Lucid, a newly discovered Phishing-as-a-Service (PhaaS) platform, is driving a surge in phishing attacks targeting iOS and Android users. It allows cybercriminals to craft and distribute phishing campaigns through SMS, RCS, and iMessage while evading detection by traditional security tools due to being able to avoid spam filters.

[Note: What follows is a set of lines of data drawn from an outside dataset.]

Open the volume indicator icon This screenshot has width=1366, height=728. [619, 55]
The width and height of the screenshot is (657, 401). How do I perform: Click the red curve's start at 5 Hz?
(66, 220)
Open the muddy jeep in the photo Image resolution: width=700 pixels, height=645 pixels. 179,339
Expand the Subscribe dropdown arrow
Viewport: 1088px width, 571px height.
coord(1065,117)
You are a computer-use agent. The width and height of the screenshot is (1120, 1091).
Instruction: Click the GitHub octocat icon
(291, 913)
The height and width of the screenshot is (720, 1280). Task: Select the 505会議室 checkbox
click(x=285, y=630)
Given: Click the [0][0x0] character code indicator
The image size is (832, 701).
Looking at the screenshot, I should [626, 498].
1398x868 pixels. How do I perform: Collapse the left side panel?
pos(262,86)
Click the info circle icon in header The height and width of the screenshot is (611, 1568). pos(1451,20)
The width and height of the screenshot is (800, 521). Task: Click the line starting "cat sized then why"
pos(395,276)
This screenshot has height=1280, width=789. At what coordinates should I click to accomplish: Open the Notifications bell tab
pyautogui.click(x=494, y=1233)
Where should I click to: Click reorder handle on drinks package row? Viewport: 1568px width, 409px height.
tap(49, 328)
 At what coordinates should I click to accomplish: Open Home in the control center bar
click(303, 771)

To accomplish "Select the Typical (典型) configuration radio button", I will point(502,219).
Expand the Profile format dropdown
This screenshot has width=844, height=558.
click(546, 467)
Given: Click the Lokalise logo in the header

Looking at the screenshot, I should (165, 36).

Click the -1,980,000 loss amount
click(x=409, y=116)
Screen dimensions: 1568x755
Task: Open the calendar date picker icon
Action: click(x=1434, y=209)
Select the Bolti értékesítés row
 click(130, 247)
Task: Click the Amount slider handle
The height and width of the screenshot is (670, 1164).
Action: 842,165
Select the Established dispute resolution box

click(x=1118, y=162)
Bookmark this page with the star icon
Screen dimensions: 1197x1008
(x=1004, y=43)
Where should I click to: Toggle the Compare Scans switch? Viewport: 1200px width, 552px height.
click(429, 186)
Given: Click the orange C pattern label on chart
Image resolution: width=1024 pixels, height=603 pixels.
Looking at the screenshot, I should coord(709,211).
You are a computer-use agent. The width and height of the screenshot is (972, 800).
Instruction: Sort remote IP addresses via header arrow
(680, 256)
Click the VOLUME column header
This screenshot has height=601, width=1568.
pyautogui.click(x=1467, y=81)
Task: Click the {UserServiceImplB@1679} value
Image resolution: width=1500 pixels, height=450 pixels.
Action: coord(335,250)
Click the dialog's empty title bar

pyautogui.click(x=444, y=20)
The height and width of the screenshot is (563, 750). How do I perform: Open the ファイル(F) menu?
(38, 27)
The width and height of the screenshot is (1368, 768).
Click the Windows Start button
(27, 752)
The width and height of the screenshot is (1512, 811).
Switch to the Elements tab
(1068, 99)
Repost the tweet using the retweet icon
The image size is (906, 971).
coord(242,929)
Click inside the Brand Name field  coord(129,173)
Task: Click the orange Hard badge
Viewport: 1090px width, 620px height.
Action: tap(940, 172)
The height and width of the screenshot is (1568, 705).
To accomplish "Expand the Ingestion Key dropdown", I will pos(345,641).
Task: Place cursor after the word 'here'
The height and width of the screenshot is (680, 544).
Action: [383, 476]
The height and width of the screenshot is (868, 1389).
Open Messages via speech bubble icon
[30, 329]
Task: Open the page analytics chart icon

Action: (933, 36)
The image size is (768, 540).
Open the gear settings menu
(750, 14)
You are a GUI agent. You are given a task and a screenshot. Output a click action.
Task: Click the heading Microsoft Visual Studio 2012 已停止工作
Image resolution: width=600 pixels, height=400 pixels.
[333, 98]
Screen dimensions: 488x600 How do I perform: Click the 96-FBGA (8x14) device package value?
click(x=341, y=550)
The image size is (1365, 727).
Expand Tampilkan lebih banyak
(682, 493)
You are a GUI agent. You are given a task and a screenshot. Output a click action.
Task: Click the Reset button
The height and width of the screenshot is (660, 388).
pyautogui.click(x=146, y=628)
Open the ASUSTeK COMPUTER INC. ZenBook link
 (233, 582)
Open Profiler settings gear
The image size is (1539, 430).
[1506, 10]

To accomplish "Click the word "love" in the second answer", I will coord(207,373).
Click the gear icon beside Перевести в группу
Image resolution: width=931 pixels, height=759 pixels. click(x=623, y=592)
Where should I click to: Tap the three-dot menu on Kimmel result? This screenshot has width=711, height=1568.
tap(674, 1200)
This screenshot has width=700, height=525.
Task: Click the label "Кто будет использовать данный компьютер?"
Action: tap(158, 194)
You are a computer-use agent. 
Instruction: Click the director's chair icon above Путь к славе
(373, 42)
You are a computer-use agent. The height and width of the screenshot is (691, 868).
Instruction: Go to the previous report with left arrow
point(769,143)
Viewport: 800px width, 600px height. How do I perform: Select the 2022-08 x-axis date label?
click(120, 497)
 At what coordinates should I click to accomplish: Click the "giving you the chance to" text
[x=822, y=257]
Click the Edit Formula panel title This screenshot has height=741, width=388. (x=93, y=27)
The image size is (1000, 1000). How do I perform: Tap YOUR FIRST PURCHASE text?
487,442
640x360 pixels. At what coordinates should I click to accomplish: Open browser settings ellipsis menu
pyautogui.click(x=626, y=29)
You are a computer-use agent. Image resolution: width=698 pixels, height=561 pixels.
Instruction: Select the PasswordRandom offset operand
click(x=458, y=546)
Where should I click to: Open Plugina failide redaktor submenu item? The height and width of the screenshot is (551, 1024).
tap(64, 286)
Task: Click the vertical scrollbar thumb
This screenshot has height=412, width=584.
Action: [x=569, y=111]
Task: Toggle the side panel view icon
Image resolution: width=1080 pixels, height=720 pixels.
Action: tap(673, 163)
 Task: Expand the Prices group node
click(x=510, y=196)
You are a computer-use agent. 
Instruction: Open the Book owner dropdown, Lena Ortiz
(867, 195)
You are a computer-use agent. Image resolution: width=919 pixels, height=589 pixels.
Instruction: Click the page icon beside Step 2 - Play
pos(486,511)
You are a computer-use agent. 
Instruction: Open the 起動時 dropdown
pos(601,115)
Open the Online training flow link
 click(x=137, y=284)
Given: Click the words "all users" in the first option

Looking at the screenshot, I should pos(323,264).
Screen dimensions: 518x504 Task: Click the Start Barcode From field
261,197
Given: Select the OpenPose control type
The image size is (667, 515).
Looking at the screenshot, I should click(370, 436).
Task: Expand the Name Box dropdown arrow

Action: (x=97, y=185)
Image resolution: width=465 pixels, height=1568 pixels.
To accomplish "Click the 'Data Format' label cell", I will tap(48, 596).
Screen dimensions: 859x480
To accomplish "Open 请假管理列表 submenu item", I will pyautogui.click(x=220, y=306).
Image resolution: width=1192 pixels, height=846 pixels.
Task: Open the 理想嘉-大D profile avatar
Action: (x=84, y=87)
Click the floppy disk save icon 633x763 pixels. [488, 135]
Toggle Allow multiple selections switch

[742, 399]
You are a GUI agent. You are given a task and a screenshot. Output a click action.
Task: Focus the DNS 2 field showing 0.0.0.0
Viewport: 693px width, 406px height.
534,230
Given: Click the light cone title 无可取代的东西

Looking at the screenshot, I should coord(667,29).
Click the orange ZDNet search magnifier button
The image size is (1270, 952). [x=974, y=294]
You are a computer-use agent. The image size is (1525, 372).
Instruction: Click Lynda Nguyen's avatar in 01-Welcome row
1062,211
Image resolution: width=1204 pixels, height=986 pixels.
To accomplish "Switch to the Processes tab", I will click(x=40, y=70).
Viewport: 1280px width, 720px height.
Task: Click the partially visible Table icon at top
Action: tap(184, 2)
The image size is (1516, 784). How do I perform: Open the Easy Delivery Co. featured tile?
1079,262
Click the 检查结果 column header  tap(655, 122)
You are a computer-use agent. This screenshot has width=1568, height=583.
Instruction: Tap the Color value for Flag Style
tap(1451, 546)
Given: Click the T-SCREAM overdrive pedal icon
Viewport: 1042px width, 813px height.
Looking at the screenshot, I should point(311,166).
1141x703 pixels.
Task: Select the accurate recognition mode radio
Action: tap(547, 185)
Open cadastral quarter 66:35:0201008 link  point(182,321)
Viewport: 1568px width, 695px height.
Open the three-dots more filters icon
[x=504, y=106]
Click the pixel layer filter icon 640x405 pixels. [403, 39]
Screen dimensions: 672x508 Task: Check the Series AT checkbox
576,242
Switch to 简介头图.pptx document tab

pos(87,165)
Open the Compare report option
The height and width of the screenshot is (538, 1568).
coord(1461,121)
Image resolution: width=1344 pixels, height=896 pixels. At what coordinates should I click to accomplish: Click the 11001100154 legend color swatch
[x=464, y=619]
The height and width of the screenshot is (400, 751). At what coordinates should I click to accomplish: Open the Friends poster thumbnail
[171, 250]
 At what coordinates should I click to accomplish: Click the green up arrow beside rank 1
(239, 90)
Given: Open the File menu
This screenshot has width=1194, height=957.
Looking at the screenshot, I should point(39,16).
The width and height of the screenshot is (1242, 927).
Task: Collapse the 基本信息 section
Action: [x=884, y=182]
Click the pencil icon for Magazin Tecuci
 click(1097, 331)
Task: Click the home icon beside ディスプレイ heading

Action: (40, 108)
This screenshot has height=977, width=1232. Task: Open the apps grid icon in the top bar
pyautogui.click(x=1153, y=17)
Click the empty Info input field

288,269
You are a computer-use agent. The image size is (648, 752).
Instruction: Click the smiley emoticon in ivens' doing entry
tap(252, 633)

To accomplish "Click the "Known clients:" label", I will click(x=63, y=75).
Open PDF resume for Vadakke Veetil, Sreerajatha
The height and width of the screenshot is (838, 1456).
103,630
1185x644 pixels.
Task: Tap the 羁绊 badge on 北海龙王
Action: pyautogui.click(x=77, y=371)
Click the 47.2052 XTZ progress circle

Lucid automates the creation and management of phishing campaigns, making it easy for attackers to execute large-scale attacks and the entry point for malicious actors is lowered.

Key Findings

• Sophisticated Phishing Campaigns: Lucid provides pre-built templates that impersonate banks, telecom providers, and other trusted entities, enabling attackers to quickly launch effective phishing campaigns​
• Device-Specific Targeting: The platform tailors content to fit iOS and Android devices, ensuring maximum engagement and minimizing detection.
• Automation and Campaign Management: Lucid’s user-friendly interface enables attackers to adjust phishing campaigns in real time, optimizing success rates​
• Credential Harvesting and Fraud: Lucid steals credentials and other sensitive data, enabling financial fraud and account takeovers.

For more information see Prodraft report:
https://catalyst.prodaft.com/public/report/lucid/overview

Conclusion

Lucid’s sophisticated PhaaS platform has made high-impact phishing attacks accessible to threat actors. Security teams must implement stronger mobile security measures and ensure users are educated about the evolving threat landscape.